Solved – Checking if data come from a Poisson Process

distributionsfittinghypothesis testing

In marketing, people assume that individual customer purchases are distributed according to a poisson distribution. This may be an incorrect assumption, however all models are wrong but some are useful.

I've managed to find some customer transaction data housing that contains the customer ID and date of purchase as rows for several thousand customers (available here). Here is a sample of the data:

CustomerID  InvoiceDate
17381.0 2011-10-04 08:30:00
15749.0 2011-04-18 13:08:00
14371.0 2011-02-17 16:35:00
18226.0 2011-07-03 10:47:00
14012.0 2011-03-07 12:26:00
13144.0 2011-01-11 11:15:00
12852.0 2011-02-18 08:47:00
12901.0 2011-06-23 16:00:00
13854.0 2011-03-21 11:20:00
13158.0 2011-01-25 09:58:00

The data is publicly available, so I don't think there are any issues posting it here.

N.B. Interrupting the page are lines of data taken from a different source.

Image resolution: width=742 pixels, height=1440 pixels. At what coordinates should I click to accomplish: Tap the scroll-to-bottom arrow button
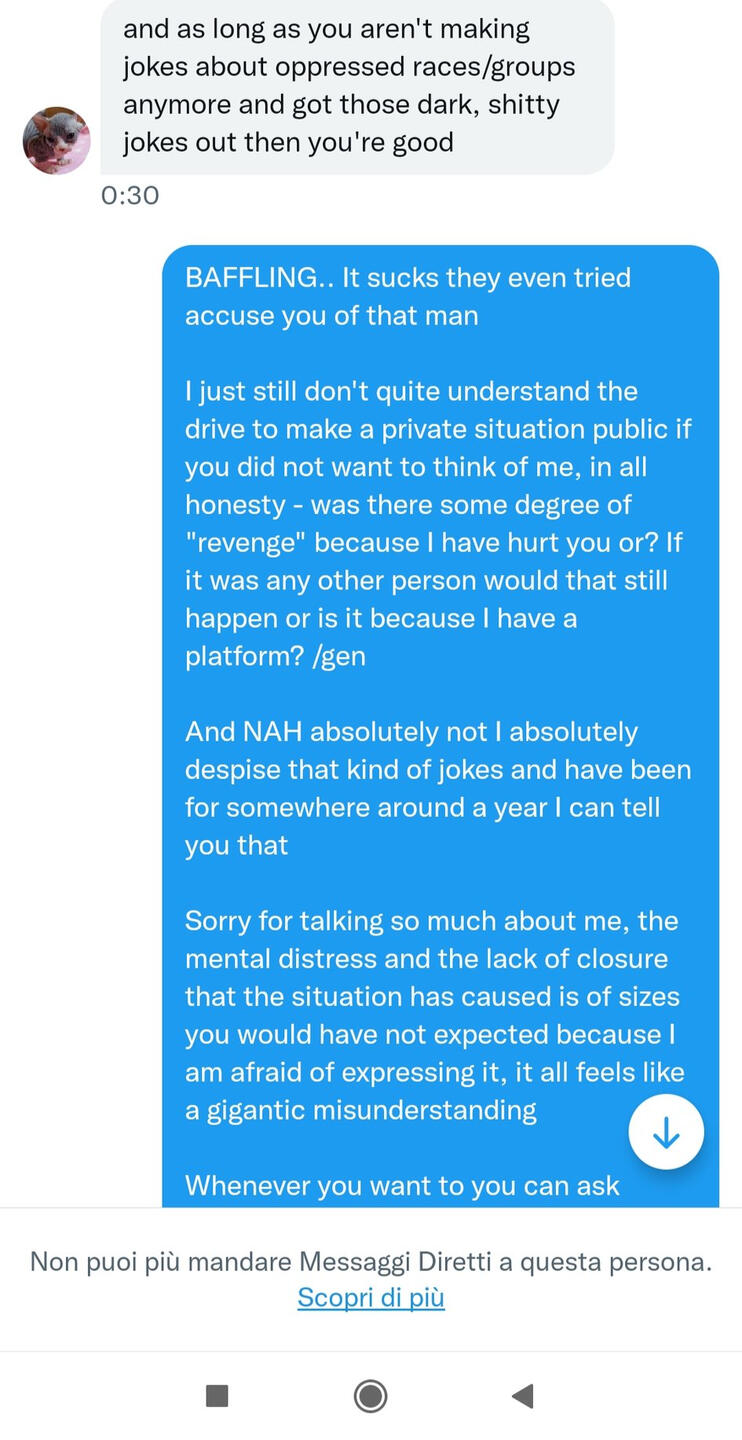click(666, 1132)
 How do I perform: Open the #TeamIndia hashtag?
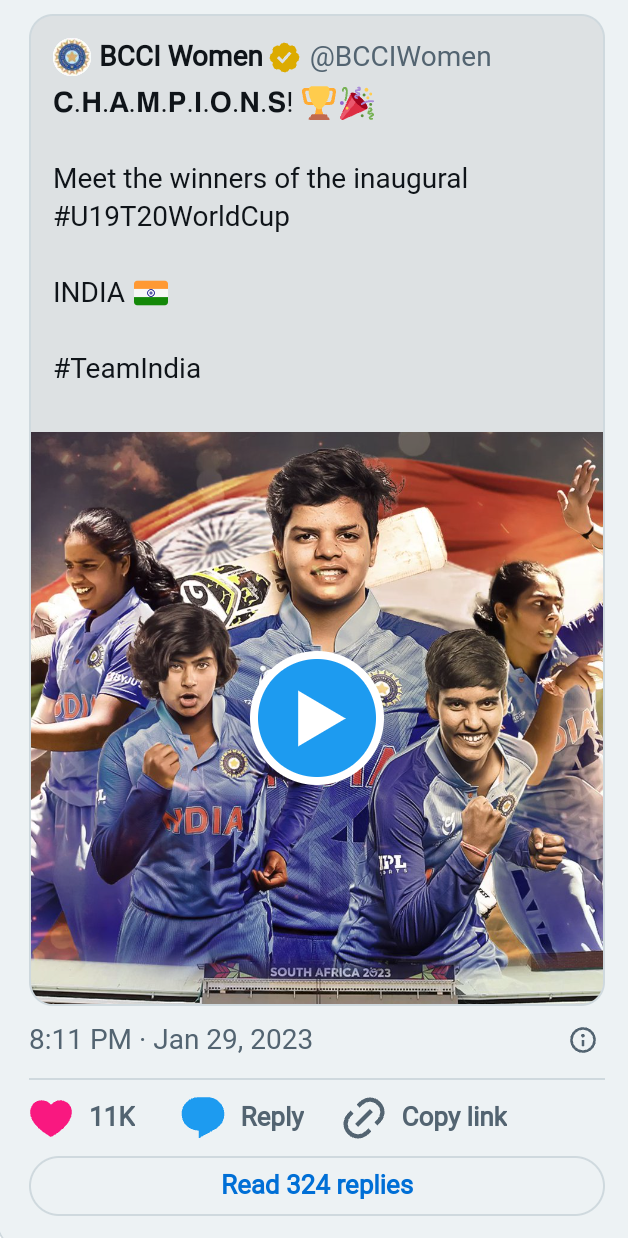click(x=127, y=368)
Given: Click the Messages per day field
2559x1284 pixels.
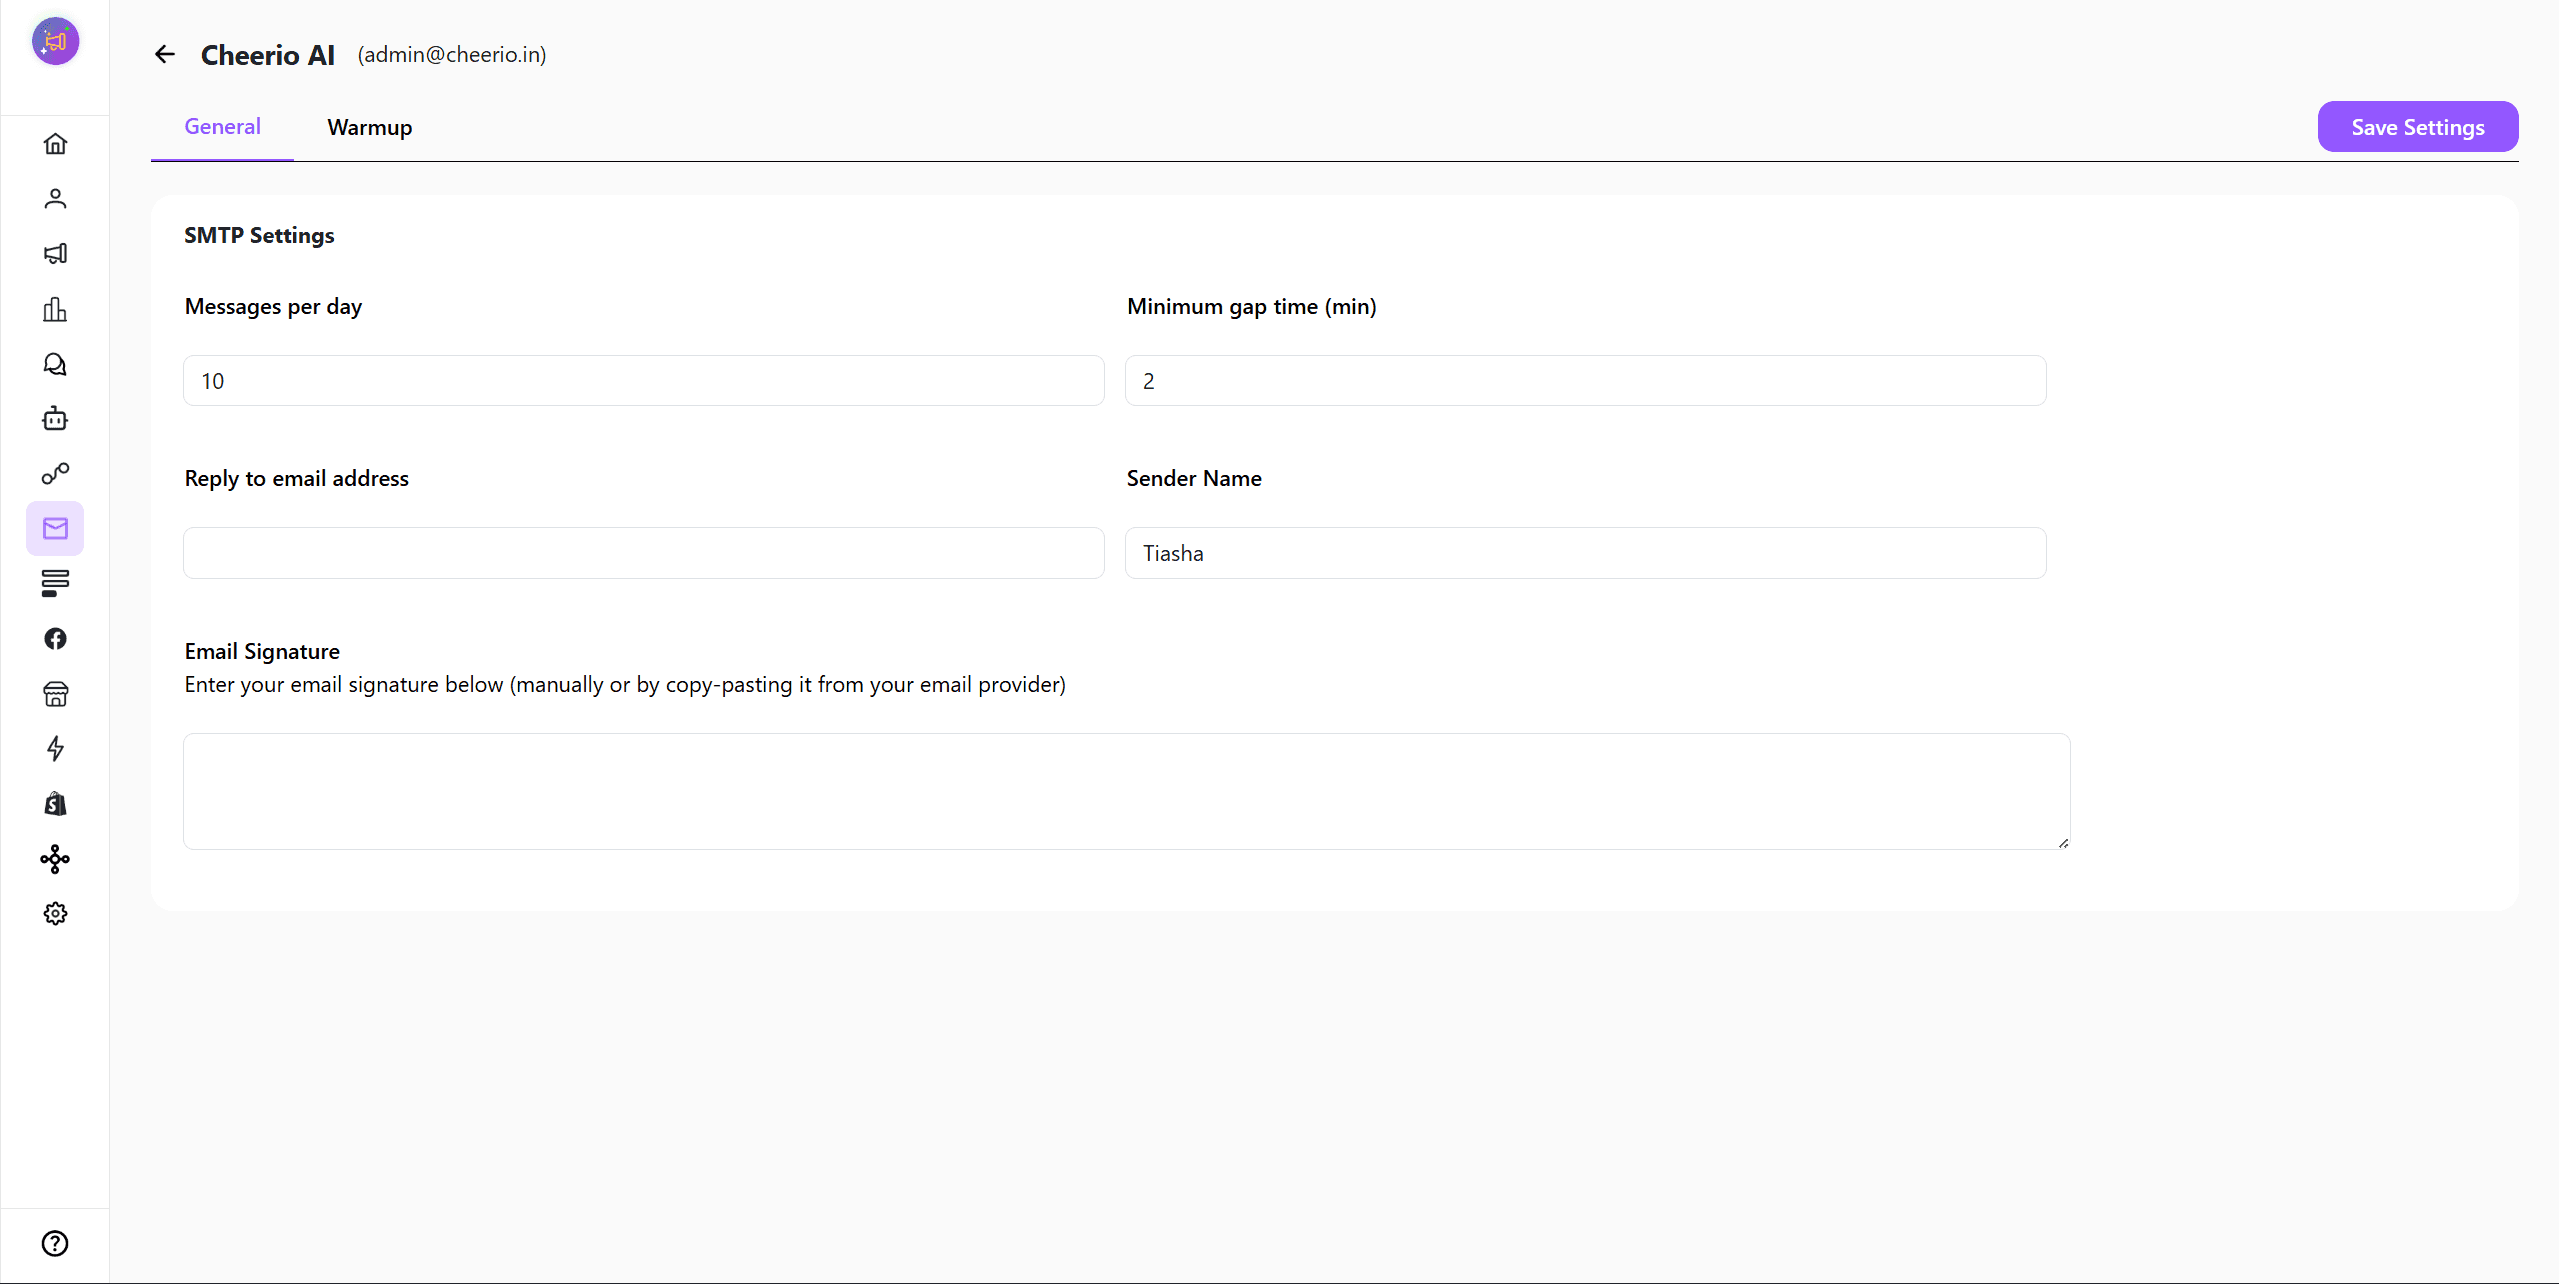Looking at the screenshot, I should tap(643, 381).
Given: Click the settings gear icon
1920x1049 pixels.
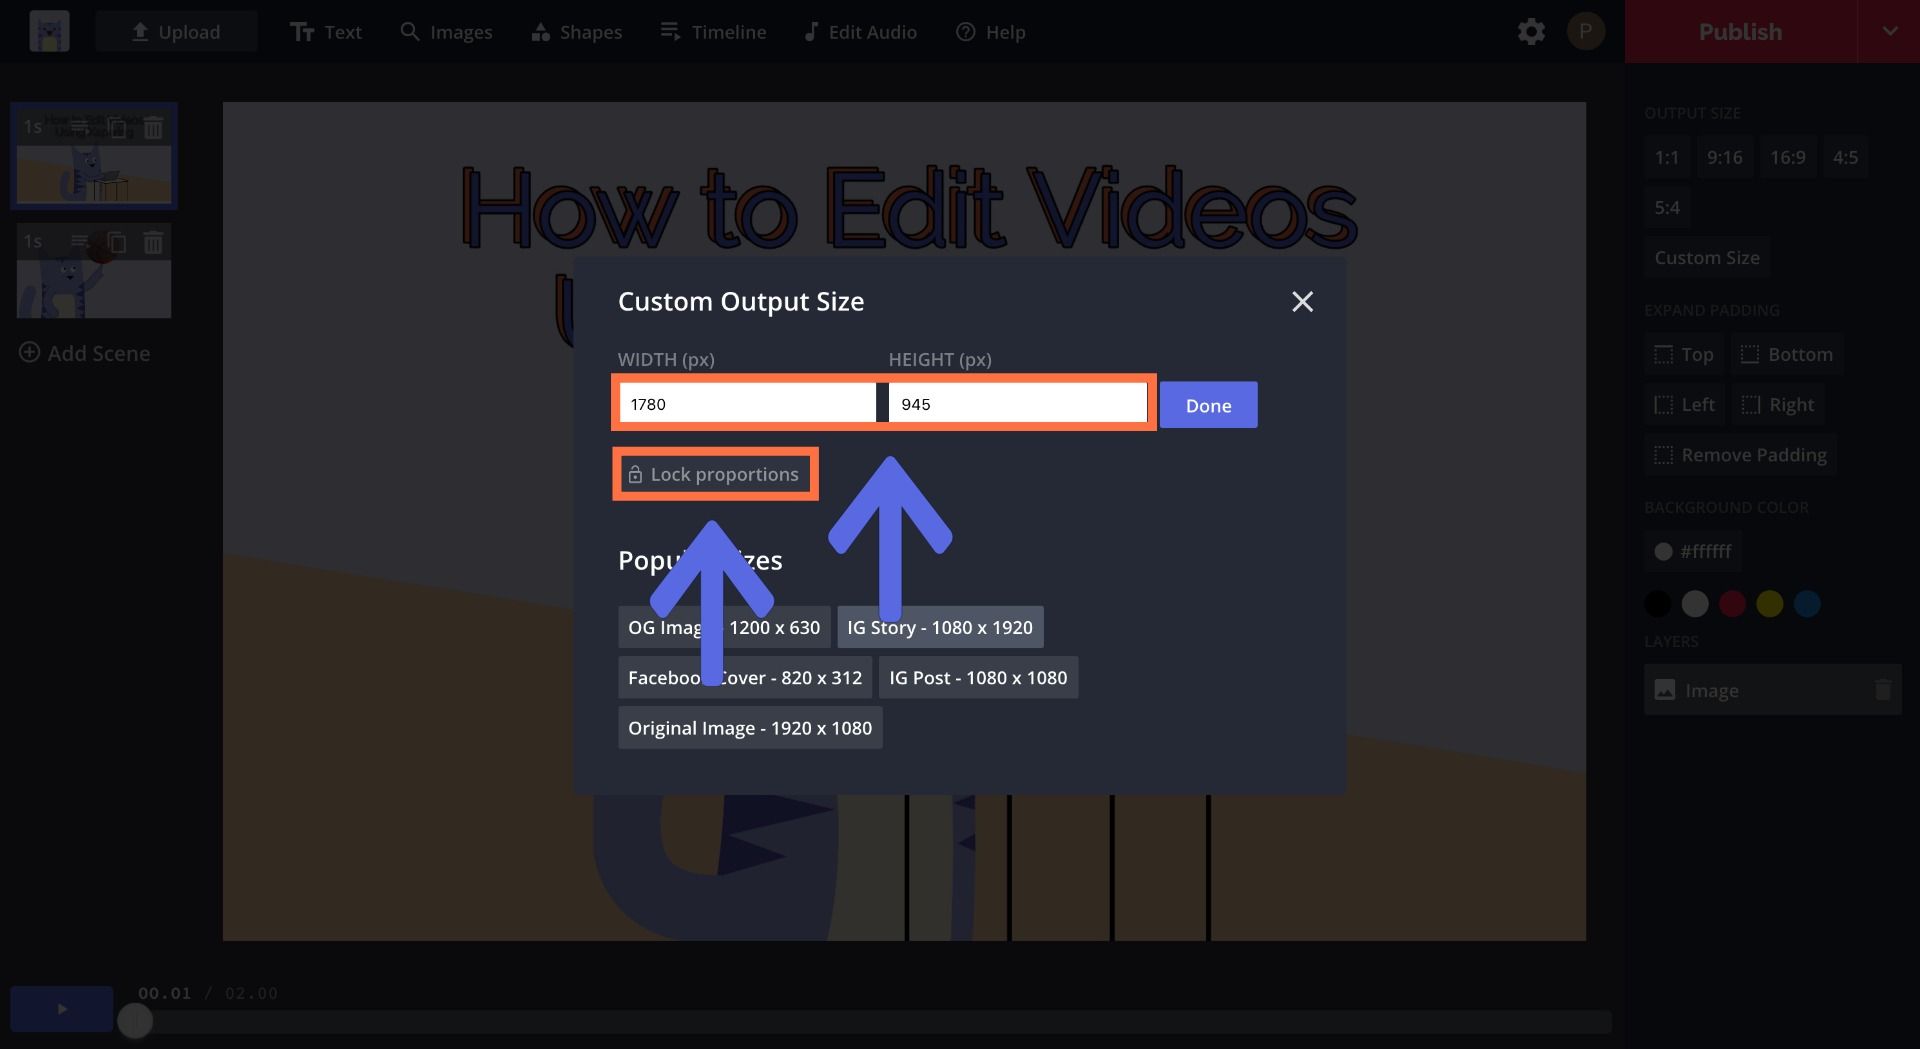Looking at the screenshot, I should (1531, 32).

I can group the customers and count their transactions for any period of time. I'd like to check how well this assumption of being poisson distributed is.

Could I just count the transactions for a given customer weekly, and then use the chi-square goodness of fit test to determine if the data could have been distributed according to a poisson distribution? Am I missing something crucial in my assumptions?

Best Answer

If you have data from a Poisson process with parameter $\lambda$, then the inter-arrival times $$ X_1, \ldots, X_n \overset{iid}{\sim} \text{Exponential}(\lambda). $$ You get these data points by just taking the difference of the column of time stamps. Then you can just look at a qqplot (check this thread for R code.)

Another idea: bin the data into buckets. Then run a Poisson regression on a few polynomials in time. If any of the significance tests reject the null, you can't assume that it's a (homogeneous) Poisson process.